The orientation adopted by proteins on nanoparticle surfaces determines the nanoparticle's bioactivity and its interactions with living systems. Here, we present a residue-based affinity scale for predicting protein orientation on citrate-gold nanoparticles (AuNPs). Competitive binding between protein variants accounts for thermodynamic and kinetic aspects of adsorption in this scale. For hydrophobic residues, the steric considerations dominate, whereas electrostatic interactions are critical for hydrophilic residues. The scale rationalizes the well-defined binding orientation of the small GB3 protein, and it subsequently predicts the orientation and active site accessibility of two enzymes on AuNPs. Additionally, our approach accounts for the AuNP-bound activity of five out of six additional enzymes from the literature. The model developed here enables high-throughput predictions of protein behavior on nanoparticles, and it enhances our understanding of protein orientation in the biomolecular corona, which should greatly enhance the performance and safety of nanomedicines used in vivo.
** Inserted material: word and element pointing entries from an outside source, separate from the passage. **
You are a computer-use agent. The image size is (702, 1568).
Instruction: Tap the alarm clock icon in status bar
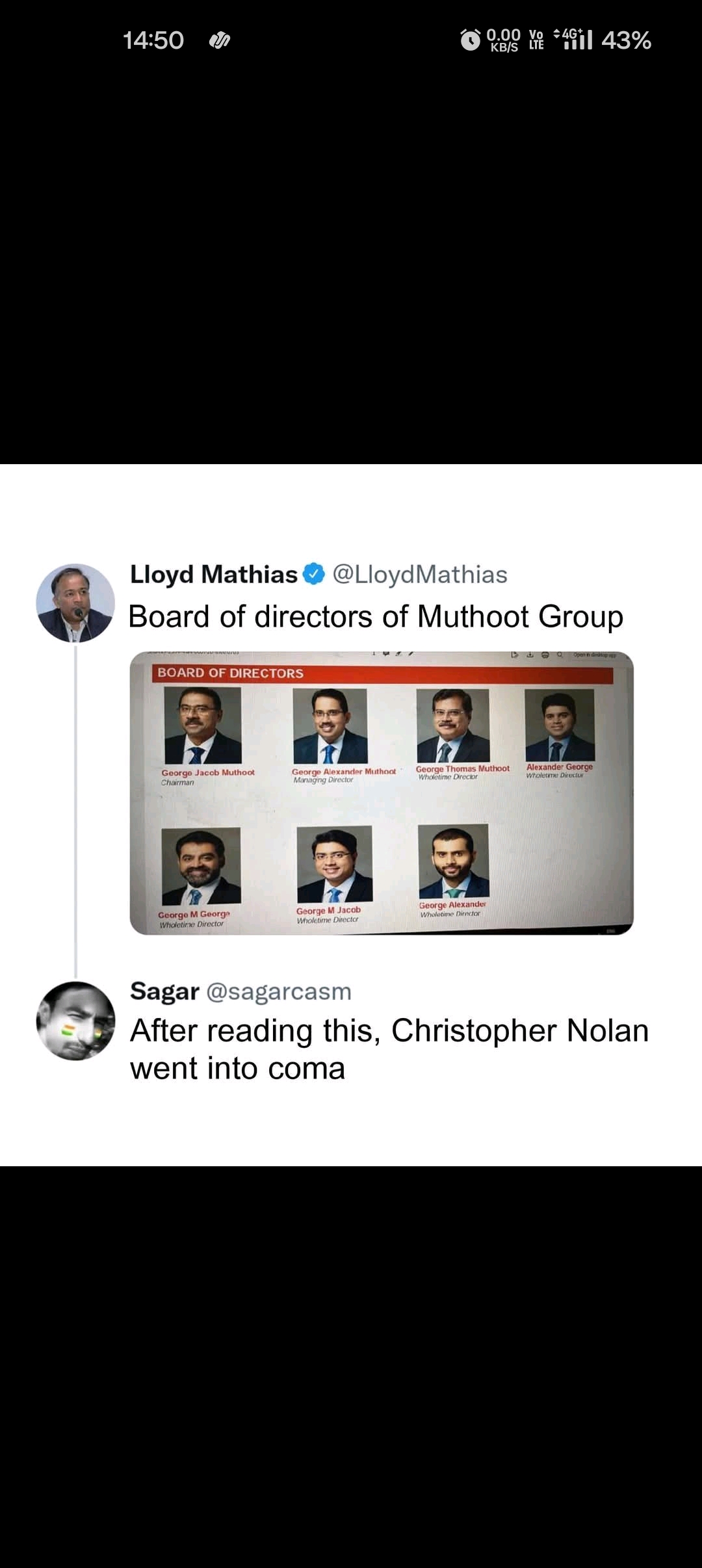[x=470, y=40]
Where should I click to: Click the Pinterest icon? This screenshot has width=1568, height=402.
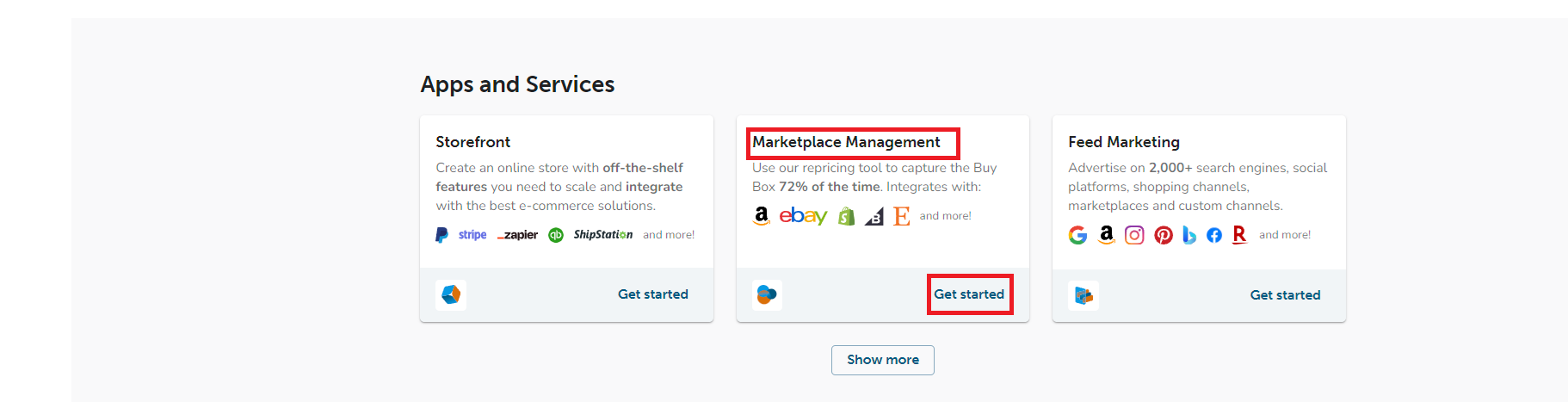pyautogui.click(x=1164, y=235)
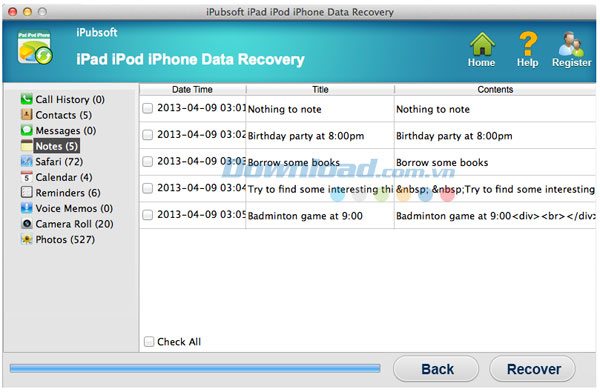Click the Recover button
The image size is (600, 392).
[x=532, y=369]
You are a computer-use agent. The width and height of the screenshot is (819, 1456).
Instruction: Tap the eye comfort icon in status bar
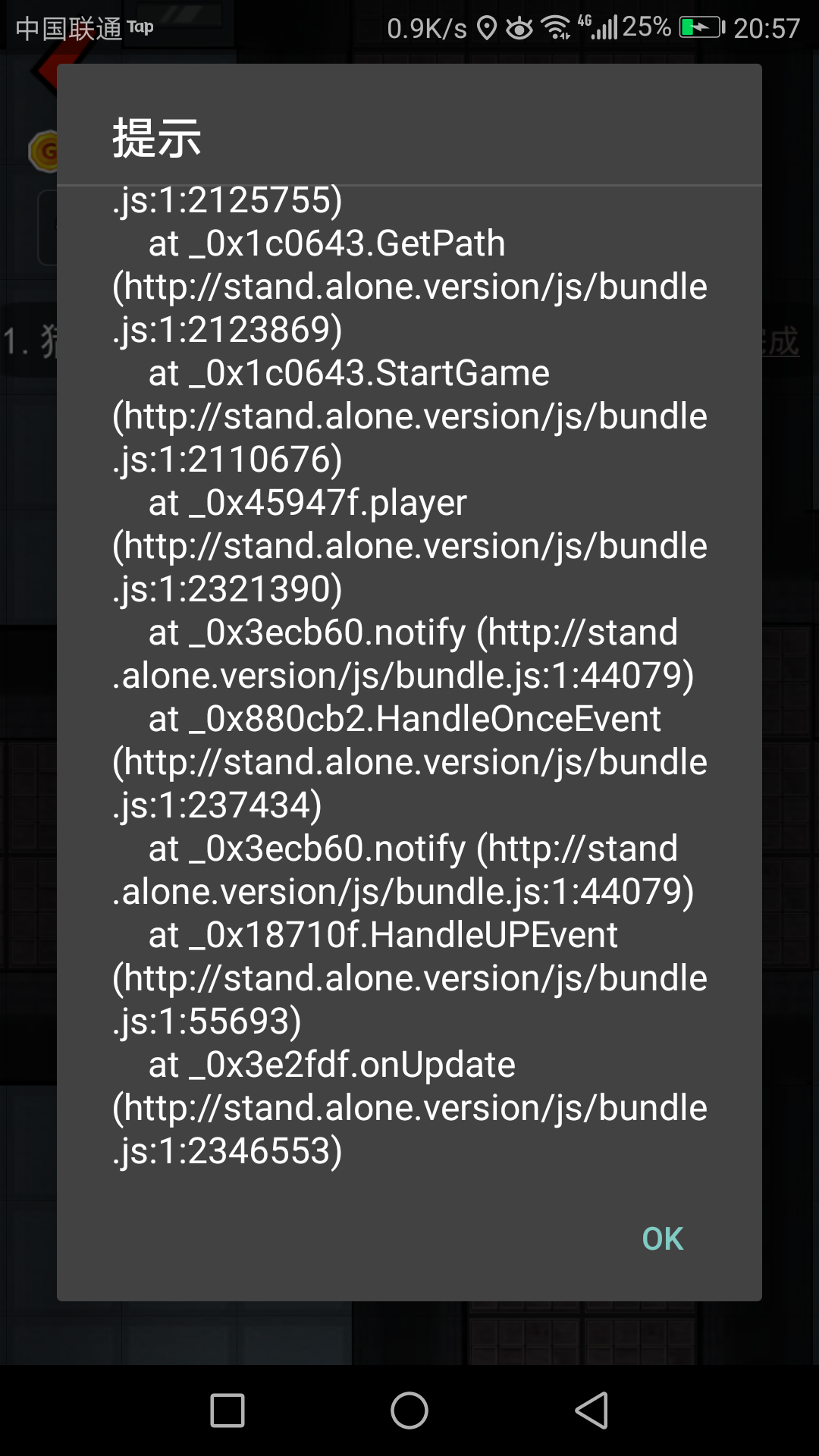519,29
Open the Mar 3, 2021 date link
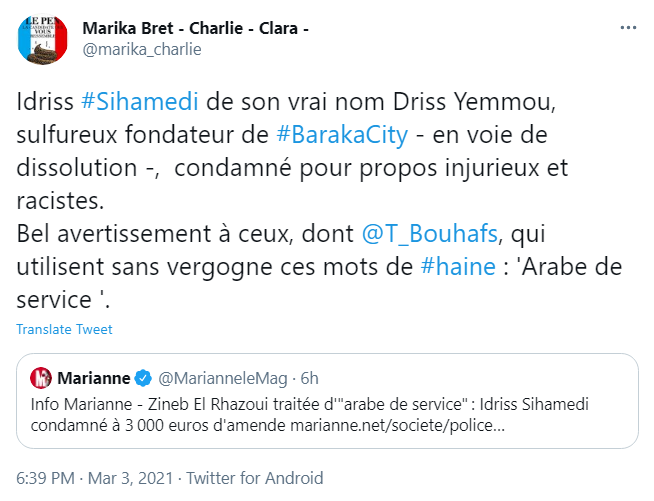 click(x=140, y=478)
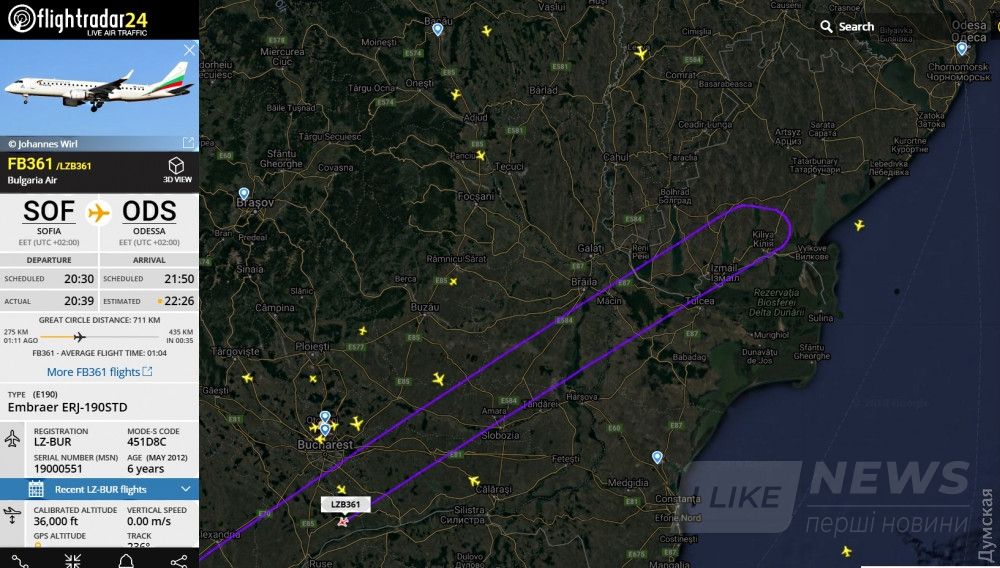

Quantitative Measurement of Multiprotein Nanoparticle Interactions Using NMR Spectroscopy.

An effective intensity-based reference is a cornerstone for quantitative nuclear magnetic resonance (NMR) studies, as the molecular concentration is encoded in its signal. In theory, NMR is well suited for the measurement of competitive protein adsorption onto nanoparticle (NP) surfaces, but current referencing systems are not optimized for multidimensional experiments. Presented herein is a simple and novel referencing system using 15N tryptophan (Trp) as an external reference for 1H-15N 2D NMR experiments. The referencing system is validated by the determination of the binding capacity of a single protein onto gold NPs. Then, the Trp reference is applied to protein mixtures, and signals from each protein are accurately quantified. All results are consistent with previous studies, but with substantially higher precision, indicating that the Trp reference can accurately calibrate the residue peak intensities and reduce systematic errors. Finally, the proposed Trp reference is used to kinetically monitor in situ and in real time the competitive adsorption of different proteins. As a challenging test case, we successfully apply our approach to a mixture of protein variants differing by only a single residue. Our results show that the binding of one protein will affect the binding of the other, leading to an altered NP corona composition. This work therefore highlights the importance of studying protein-NP interactions in protein mixtures in situ, and the referencing system developed here enables the quantification of binding kinetics and thermodynamics of multiple proteins using various 1H-15N 2D NMR techniques.